# What is expected:
What appears from the line containing "Viewport: 803px width, 543px height." to the end of the listing below should be copied exactly, with no other lines.

•••

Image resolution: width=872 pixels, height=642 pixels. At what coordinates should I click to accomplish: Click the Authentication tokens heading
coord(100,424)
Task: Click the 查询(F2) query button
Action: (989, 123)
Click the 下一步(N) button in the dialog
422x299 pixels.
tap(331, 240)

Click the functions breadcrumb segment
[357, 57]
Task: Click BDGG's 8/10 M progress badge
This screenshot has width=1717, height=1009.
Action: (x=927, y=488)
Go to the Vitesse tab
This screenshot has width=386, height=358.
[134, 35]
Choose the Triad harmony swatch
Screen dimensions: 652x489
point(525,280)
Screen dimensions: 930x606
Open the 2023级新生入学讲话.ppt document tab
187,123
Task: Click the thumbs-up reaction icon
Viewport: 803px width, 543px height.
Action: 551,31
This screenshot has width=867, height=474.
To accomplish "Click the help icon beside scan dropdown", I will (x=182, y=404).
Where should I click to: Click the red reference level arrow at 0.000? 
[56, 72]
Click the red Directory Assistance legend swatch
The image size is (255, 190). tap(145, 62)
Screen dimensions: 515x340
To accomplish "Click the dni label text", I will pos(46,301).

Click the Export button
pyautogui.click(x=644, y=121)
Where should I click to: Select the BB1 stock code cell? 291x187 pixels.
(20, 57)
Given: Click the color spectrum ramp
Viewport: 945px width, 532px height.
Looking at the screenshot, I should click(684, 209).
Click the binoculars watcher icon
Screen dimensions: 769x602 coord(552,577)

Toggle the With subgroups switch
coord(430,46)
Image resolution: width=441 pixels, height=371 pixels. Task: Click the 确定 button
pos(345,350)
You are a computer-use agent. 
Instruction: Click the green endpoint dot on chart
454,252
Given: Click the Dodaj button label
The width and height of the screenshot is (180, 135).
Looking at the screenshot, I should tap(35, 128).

•••

# Exercise solution:
Viewport: 803px width, 543px height.
Action: 551,31
This screenshot has width=867, height=474.
To accomplish "Click the help icon beside scan dropdown", I will (x=182, y=404).
Where should I click to: Click the red reference level arrow at 0.000? 
[56, 72]
Click the red Directory Assistance legend swatch
The image size is (255, 190). tap(145, 62)
Screen dimensions: 515x340
To accomplish "Click the dni label text", I will pos(46,301).

Click the Export button
pyautogui.click(x=644, y=121)
Where should I click to: Select the BB1 stock code cell? 291x187 pixels.
(20, 57)
Given: Click the color spectrum ramp
Viewport: 945px width, 532px height.
Looking at the screenshot, I should click(684, 209).
Click the binoculars watcher icon
Screen dimensions: 769x602 coord(552,577)

Toggle the With subgroups switch
coord(430,46)
Image resolution: width=441 pixels, height=371 pixels. Task: Click the 确定 button
pos(345,350)
You are a computer-use agent. 
Instruction: Click the green endpoint dot on chart
454,252
Given: Click the Dodaj button label
The width and height of the screenshot is (180, 135).
Looking at the screenshot, I should tap(35, 128).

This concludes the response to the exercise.